Но терпеть Хёк уже не может: он понимает, что ещё пара таких вопросов от этих посторонних людей, что гонятся лишь за сплетнями, и Хёкджэ не выдержит и расплачется, ведь об Ынхёке ему до сих пор тяжело даже не то, чтобы говорить — думать тяжело. Ещё и эти репортёры, что желают лишь сенсации и сплетни, стараясь ради этого ухватить любую неосторожную фразу «Ынхёка», чтобы вывернуть её так, как нужно этим бессовестным журналистам, которые обожают раздувать скандалы из обычного недопонимания — они противны Хёку, и он по-прежнему не понимает, что его брату так нравилось в этом общении с прессой. Строгий менеджер не собирается помогать Хёкджэ в этом вопросе, потому, еле сдерживая подступающие к горлу рыдания, парень поворачивает голову к и без того напряжённому лидеру группы и тихо выдавливает из себя мольбу о помощи, уже не задумываясь о последствиях:
— Донхэ… прошу, хватит…
— Пресс-конференция закончена, — тут же твёрдо произносит Донхэ и, под звуки участившихся вспышек фотокамер и под недовольный гул толпы, не успевшей задать все подобранные ими вопросы, парень поднимается на ноги и, протянув Хёкджэ руку, Донхэ тут же помогает ему подняться с места, уверенным жестом приобнимая «барабанщика» за плечо и закрывая его таким образом от журналистов, пока Хёк не разрыдался окончательно. Хёкджэ успевает заметить, что ближние ряды корреспондентов тут же надавили на оцепление охраны, словно желая пробраться ближе и любой ценой сфотографировать «артиста», особенно если тот действительно не сдержит свои эмоции и, возможно, даже расплачется. Но начальник службы безопасности отлично знает своё дело: охрана крепко держит «оборону», не подпуская журналистов к сцене, а сам Шивон и вовсе подходит ближе к Хёкджэ, закрывая его своей спиной от объективов камер и помогая Донхэ уводить парня за кулисы.

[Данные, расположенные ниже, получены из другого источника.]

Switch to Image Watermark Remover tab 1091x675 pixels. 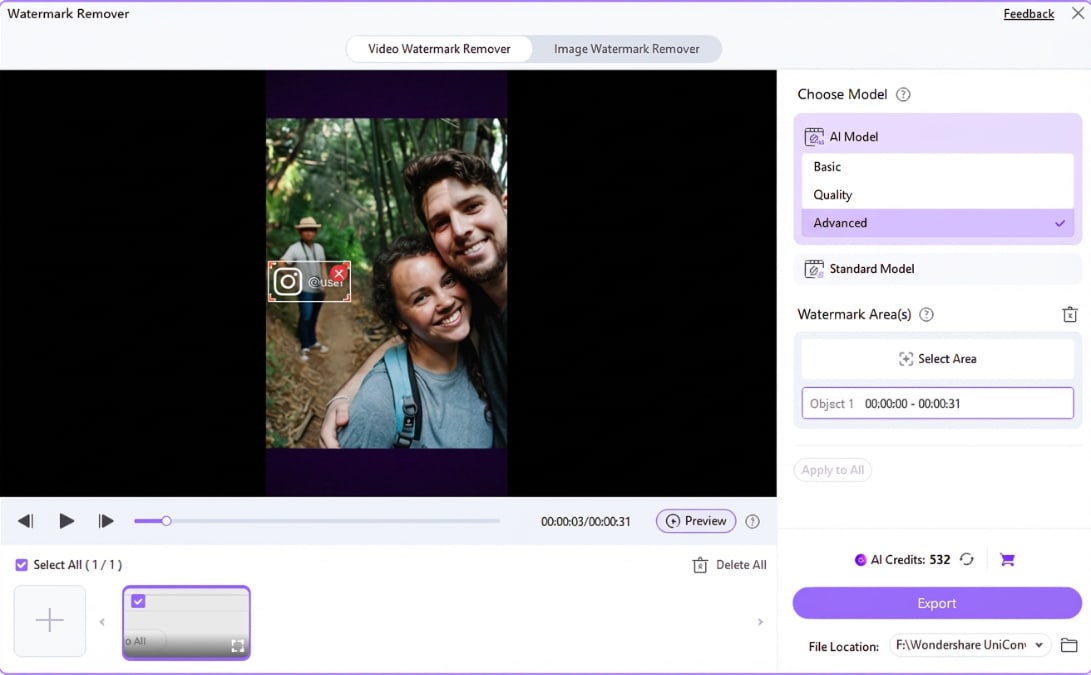pyautogui.click(x=626, y=48)
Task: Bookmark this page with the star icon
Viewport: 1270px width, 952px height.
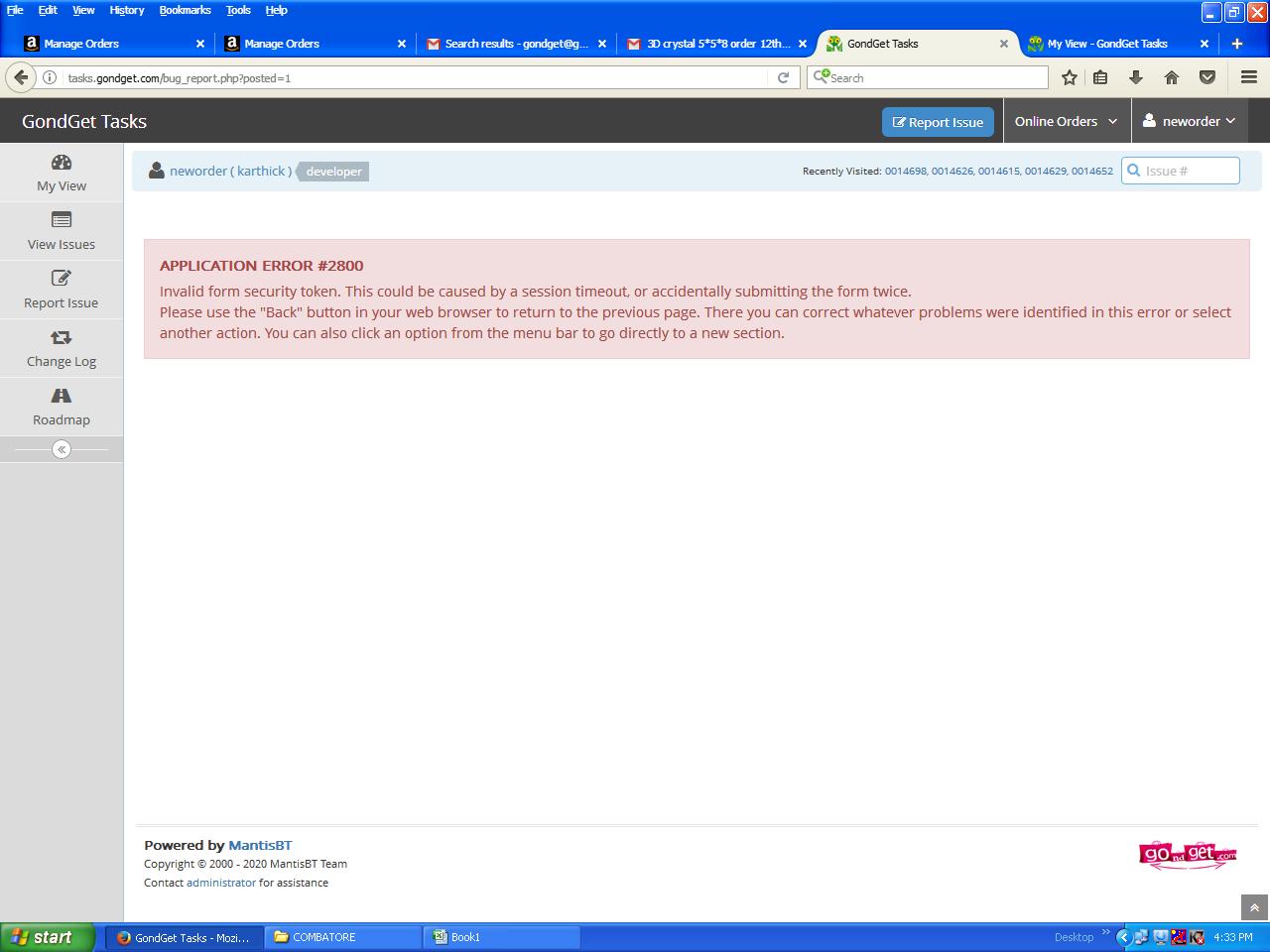Action: (x=1069, y=77)
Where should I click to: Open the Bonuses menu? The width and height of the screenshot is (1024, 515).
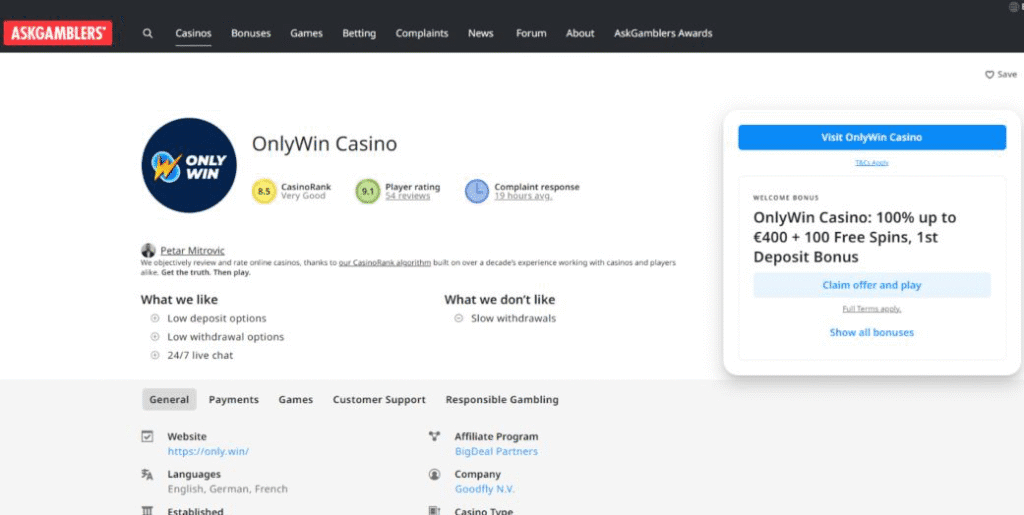coord(251,33)
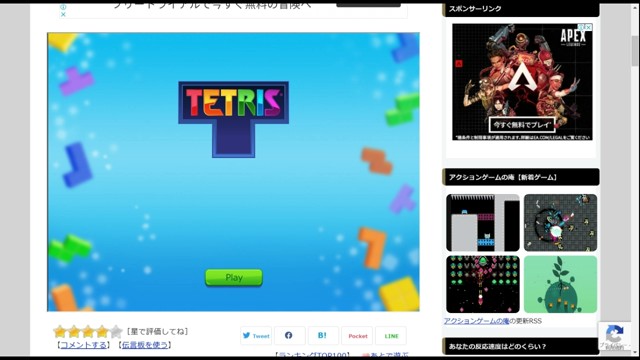Bookmark with Hatena B! button
This screenshot has width=640, height=360.
point(323,336)
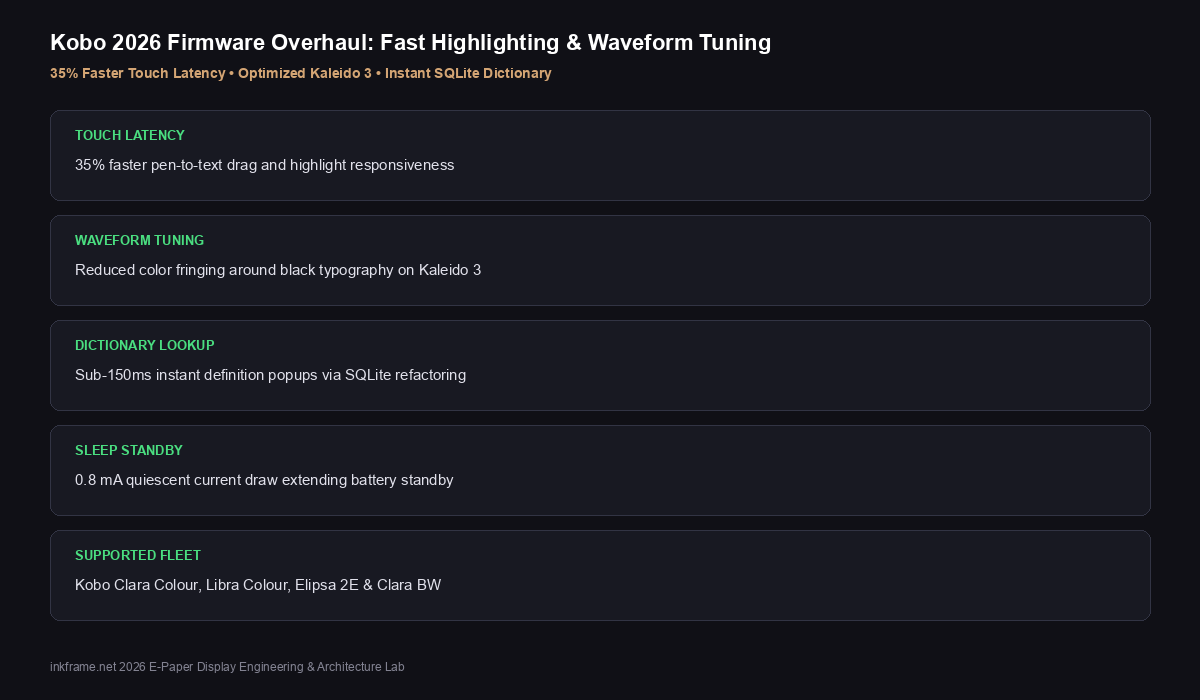
Task: Open the Waveform Tuning card
Action: click(x=600, y=260)
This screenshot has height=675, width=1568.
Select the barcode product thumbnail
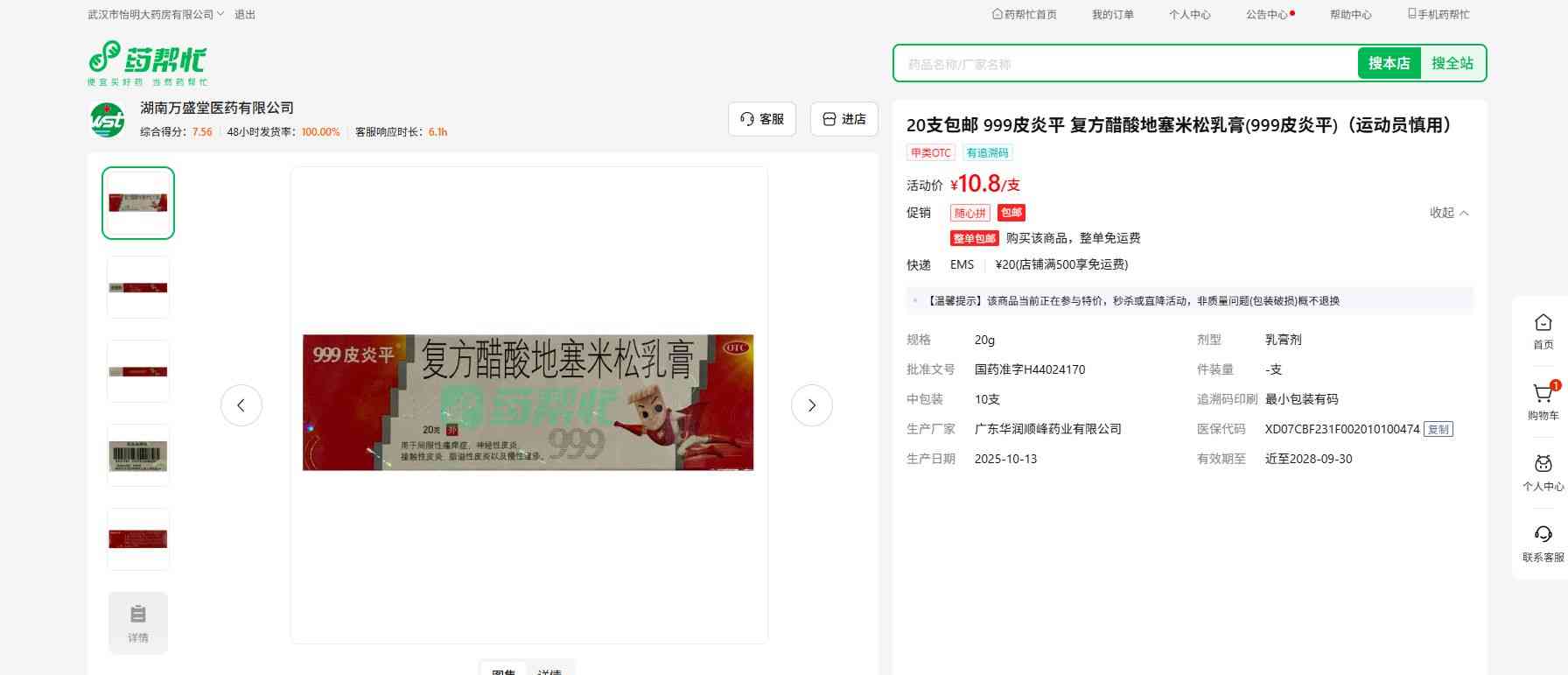pos(138,456)
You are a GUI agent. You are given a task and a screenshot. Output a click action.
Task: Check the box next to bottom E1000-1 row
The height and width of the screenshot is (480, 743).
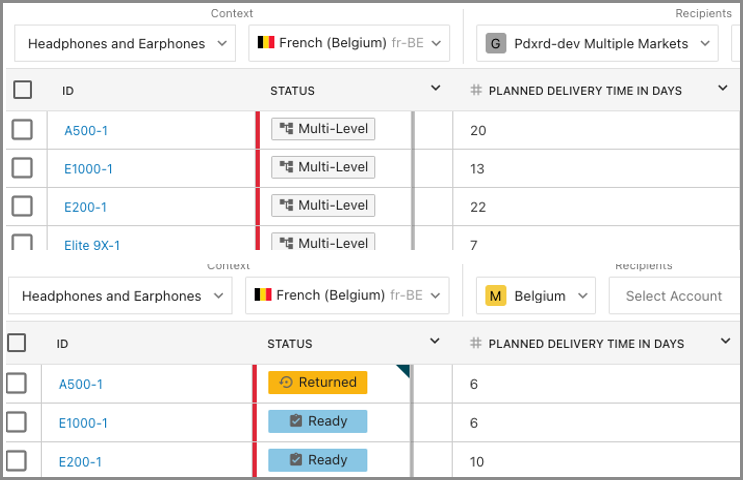[x=17, y=422]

— Ты молодец, Ынхёк, — успокаивающе произносит Чхве Шивон, пропуская Хёка и Донхэ первыми за кулисы, где их обоих уже ждут нервничающий Хичоль со стаканами горячего чая в своих руках и суетливый невысокий парень, Сонмин, помощник Чонсу-хёна. — Больше никаких интервью, я тебе обещаю. Отдыхай и ни о чём не беспокойся. Сейчас Сонмин и мои люди проводят вас к машине — и Ёнун отвезёт вас в общежитие.
— Ёнун уже ждёт нас в машине, — отчитывается Хичоль, нервно переступая с ноги на ногу и подпихивая локтем помощника менеджера, который, словно очнувшись, спешно забормотал:
— Да, я только что проверил: на парковке нет никого постороннего, так что можно уже отправляться к фургону. Вы же уже закончили, да, Ынхёк?
— Спасибо… — сипло отвечает Хёкджэ, не решаясь поднять голову, чтобы посмотреть на всех этих людей, что изо всех сил стараются помочь ему и уберечь от лишнего внимания — и которым он ничем не может отплатить, кроме прямого выражения своей признательности. — Мне очень жаль, но я… я просто больше не могу…
— Ты и так продержался дольше, чем это было необходимо, — Донхэ берёт один стакан из рук Хичоля, снимает с него крышку, чтобы горячий чай хоть немного остыл, и аккуратно вкладывает его в дрожащие руки Хёкджэ, помогая тому удержать стакан, обхватив пальцы Хёка своими тёплыми руками. — Шивон прав. Нам пора возвращаться. Ты всё сделал, как надо.
— Вы что творите? — позади Хёкджэ раздаётся недовольное шипение Чонсу-хёна, спешно вышедшего из зала за кулисы, к остальным. — Пресс-конференция ещё не закончена. Вы не можете увезти Ынхёка так просто.
Хёк ощущает, что хватка Донхэ на его руках становится крепче — ещё немного, и лидер группы вполне может не сдержаться и сорваться на крик, что только усугубит ситуацию, но высокий начальник службы безопасности реагирует на слова менеджера первым: положив руку на плечо Хёкджэ, Шивон разом словно стирает улыбку со своего лица и резко отвечает:
— Ынхёк возвращается в общежитие, Чонсу. Больше его присутствие здесь не нужно. А ты останься здесь и отвечай на вопросы вместо него, раз у тебя язык подвешен. Хватит его мучать.